- _Brief_:
Quote the records below verbatim, from the line containing "Task: Click the Sustainability leaf icon" up to and including the line containing "click(x=715, y=628)".

↓↓↓

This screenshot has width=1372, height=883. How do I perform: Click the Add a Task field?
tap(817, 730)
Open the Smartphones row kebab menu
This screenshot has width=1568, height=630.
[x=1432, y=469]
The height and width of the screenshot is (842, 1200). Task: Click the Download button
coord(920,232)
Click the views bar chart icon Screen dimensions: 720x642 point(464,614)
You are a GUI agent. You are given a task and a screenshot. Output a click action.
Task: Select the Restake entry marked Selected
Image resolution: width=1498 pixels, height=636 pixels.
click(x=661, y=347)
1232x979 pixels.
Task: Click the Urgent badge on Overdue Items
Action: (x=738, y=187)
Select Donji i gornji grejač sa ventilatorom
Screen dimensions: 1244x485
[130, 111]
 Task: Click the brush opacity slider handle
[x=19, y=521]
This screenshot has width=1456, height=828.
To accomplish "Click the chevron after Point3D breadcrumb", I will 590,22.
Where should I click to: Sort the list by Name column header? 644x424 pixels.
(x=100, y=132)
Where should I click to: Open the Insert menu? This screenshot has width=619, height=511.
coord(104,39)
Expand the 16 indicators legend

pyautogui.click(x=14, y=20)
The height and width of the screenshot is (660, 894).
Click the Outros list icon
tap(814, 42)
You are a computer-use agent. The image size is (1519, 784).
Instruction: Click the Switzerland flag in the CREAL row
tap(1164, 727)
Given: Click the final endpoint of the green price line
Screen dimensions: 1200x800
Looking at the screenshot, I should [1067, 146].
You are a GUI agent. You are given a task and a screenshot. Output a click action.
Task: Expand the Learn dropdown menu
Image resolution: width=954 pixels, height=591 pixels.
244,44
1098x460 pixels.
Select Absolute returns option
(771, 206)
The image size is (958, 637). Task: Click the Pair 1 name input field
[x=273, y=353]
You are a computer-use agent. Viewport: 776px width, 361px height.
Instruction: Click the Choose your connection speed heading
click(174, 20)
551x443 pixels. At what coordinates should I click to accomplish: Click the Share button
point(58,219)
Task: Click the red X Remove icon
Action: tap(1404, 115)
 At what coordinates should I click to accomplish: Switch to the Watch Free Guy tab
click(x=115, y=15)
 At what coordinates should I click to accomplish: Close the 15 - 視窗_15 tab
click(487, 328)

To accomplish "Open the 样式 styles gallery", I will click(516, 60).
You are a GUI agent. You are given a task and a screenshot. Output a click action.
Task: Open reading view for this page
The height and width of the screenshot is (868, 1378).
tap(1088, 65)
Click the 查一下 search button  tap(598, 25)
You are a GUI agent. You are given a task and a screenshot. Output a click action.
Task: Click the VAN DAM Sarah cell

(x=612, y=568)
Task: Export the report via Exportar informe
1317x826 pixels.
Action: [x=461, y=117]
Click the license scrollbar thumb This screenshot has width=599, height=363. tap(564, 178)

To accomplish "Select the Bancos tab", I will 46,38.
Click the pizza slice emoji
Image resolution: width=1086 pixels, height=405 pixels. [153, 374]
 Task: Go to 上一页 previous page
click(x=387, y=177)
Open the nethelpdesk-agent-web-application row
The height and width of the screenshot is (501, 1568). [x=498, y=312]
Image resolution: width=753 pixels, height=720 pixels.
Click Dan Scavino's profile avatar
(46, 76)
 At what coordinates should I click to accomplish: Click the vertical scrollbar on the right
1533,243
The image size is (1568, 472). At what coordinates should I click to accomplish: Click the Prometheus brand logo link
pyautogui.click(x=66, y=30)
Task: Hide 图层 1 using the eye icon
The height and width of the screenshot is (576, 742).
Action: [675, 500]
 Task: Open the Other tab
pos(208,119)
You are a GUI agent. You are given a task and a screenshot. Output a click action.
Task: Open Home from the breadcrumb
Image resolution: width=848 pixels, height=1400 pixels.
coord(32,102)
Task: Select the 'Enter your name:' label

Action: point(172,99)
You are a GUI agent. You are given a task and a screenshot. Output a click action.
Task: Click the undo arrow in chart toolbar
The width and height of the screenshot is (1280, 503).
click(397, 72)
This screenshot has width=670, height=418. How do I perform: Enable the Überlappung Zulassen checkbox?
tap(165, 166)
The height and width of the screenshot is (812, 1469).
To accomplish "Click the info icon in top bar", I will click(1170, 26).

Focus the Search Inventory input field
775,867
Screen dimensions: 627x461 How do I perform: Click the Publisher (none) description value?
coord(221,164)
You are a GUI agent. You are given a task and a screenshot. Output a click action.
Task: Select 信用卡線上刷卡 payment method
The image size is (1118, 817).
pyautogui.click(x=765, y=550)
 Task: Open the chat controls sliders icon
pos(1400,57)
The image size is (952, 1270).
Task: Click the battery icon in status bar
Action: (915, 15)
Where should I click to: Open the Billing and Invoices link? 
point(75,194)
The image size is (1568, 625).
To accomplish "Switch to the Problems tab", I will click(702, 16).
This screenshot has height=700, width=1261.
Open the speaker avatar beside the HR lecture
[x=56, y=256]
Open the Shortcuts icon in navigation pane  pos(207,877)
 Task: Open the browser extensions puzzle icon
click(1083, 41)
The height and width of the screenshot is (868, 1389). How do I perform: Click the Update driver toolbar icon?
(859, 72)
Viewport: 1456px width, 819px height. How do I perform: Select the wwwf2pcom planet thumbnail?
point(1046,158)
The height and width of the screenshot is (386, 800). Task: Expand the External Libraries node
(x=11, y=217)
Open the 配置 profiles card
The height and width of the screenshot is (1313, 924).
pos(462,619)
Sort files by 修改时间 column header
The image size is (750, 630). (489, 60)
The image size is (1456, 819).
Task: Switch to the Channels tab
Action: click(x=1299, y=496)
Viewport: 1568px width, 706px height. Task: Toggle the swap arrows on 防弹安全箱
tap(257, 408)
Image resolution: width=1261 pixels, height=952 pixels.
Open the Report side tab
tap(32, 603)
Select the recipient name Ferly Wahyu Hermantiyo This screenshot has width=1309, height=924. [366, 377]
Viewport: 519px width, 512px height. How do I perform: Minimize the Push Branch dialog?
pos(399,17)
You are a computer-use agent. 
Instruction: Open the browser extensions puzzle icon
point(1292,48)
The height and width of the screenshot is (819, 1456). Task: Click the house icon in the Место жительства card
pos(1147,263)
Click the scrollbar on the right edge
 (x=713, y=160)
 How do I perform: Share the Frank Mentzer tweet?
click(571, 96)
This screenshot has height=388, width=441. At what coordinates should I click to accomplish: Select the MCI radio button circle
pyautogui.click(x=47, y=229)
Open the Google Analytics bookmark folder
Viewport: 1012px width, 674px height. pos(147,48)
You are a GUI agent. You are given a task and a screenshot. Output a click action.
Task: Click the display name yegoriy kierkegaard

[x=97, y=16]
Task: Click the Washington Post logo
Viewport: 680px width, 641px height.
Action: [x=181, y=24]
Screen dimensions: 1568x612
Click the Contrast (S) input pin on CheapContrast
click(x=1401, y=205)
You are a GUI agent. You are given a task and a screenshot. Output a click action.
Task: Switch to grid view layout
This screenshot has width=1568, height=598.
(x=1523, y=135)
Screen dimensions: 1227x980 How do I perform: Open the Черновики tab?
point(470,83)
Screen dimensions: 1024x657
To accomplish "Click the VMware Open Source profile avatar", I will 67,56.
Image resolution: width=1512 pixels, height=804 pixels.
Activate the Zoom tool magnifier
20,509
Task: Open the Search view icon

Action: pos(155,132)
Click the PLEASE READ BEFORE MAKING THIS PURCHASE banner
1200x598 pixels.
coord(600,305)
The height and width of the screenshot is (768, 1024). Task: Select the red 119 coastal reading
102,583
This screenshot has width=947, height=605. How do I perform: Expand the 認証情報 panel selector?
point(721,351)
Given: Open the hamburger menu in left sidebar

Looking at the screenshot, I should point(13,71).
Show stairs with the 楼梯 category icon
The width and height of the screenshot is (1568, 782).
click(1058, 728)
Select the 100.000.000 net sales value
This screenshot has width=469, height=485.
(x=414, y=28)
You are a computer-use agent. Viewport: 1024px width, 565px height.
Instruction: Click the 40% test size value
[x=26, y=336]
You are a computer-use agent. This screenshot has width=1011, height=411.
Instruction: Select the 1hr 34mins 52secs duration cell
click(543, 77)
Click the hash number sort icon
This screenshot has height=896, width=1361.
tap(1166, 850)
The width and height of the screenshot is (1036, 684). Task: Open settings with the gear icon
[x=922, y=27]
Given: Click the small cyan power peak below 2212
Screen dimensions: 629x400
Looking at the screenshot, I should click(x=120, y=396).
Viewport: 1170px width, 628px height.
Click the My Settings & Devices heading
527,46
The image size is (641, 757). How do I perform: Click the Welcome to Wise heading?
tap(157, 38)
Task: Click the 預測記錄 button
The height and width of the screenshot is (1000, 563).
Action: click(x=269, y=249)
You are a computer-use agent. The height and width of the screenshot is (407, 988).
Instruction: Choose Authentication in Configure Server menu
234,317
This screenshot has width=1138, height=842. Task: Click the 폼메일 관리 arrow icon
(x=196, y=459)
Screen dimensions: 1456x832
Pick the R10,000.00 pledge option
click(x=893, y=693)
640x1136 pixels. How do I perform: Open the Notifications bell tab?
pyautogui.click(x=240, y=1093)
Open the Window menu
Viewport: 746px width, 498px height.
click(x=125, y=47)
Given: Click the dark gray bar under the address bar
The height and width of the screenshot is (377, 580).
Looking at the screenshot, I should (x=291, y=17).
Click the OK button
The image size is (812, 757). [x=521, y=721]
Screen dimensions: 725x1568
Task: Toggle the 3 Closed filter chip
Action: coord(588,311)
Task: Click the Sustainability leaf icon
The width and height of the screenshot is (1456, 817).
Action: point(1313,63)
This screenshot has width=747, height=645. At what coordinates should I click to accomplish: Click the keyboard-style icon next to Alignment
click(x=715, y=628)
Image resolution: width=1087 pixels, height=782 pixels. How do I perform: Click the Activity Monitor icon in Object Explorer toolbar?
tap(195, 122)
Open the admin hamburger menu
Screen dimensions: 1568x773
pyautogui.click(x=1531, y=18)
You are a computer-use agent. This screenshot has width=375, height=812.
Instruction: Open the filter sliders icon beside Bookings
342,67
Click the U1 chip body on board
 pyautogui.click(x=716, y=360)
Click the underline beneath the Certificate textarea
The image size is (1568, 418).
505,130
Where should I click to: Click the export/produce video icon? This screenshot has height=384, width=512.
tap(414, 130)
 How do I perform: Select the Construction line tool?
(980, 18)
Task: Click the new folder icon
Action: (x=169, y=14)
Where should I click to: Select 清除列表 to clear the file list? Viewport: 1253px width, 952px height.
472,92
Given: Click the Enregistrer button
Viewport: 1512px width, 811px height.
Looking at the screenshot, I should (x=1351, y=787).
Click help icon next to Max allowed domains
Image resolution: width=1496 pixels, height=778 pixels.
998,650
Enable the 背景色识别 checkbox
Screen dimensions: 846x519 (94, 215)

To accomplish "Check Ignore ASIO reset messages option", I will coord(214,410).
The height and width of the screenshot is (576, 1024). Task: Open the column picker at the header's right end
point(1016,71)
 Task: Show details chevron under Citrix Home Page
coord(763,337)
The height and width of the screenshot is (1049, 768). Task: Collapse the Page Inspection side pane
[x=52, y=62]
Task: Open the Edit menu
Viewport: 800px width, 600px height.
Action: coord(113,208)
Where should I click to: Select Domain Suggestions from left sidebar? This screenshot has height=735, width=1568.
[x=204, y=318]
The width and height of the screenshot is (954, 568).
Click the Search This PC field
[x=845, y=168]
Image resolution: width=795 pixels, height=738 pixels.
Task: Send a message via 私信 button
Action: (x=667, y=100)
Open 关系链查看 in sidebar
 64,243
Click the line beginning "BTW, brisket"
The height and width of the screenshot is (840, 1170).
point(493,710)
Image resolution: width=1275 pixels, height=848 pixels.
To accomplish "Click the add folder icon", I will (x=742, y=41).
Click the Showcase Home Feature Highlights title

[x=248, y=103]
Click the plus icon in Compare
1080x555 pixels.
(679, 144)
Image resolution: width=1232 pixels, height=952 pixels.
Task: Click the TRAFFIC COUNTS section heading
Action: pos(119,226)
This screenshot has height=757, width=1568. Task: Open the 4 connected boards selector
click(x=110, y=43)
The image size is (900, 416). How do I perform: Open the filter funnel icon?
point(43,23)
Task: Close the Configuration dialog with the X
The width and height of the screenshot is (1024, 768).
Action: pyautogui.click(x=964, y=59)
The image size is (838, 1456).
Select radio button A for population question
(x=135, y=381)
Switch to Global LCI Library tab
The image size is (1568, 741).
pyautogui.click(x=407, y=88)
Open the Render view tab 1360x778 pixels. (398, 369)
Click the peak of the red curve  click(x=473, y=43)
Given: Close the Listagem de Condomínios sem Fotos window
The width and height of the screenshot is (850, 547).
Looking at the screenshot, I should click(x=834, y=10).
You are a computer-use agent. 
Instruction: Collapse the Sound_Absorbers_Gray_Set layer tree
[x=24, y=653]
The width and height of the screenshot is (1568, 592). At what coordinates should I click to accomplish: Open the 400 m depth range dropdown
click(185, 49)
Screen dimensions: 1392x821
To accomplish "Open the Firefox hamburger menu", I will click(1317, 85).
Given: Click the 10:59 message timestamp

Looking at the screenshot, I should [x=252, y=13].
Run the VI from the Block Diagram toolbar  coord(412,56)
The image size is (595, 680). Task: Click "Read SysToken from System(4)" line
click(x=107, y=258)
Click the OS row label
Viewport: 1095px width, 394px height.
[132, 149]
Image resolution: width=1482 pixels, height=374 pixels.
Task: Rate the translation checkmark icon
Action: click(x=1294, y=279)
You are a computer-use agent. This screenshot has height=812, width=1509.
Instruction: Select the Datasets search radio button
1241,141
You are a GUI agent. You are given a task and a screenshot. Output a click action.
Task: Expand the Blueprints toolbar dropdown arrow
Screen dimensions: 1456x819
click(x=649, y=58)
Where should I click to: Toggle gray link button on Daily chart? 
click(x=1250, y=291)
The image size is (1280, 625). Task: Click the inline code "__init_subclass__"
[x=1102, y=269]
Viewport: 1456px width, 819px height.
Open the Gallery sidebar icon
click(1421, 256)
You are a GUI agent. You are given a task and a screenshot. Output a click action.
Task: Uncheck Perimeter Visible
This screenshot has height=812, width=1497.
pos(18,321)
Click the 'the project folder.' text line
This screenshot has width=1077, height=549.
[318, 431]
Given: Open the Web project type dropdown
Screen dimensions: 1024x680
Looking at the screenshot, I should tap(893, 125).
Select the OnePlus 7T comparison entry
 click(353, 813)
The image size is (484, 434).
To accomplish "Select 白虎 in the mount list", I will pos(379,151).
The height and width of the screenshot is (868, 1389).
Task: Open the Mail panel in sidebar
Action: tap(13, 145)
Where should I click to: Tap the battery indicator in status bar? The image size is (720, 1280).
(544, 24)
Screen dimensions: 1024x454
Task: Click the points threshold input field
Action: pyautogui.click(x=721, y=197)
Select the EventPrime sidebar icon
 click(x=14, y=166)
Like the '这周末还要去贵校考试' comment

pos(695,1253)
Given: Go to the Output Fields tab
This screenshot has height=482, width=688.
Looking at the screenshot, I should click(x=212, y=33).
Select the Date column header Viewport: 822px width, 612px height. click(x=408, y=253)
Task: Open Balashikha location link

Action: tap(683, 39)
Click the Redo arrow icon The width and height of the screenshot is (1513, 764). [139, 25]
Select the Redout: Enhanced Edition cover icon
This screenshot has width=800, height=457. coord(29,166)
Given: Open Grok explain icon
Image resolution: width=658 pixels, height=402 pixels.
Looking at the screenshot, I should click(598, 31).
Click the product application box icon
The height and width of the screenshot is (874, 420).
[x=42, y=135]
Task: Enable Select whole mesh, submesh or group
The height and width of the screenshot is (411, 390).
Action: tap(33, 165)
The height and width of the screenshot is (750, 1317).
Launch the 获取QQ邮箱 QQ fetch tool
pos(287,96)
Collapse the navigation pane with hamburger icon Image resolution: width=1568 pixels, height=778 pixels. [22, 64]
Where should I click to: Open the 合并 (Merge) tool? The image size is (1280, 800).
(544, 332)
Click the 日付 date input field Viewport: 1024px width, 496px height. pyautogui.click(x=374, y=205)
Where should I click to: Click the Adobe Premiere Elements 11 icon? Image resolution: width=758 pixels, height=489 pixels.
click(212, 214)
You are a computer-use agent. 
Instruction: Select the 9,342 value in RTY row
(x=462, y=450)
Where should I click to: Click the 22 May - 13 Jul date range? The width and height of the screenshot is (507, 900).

↑↑↑

- _Result of this task_:
Task: Click the Sustainability leaf icon
The width and height of the screenshot is (1456, 817).
Action: point(1313,63)
This screenshot has width=747, height=645. At what coordinates should I click to accomplish: Click the keyboard-style icon next to Alignment
click(x=715, y=628)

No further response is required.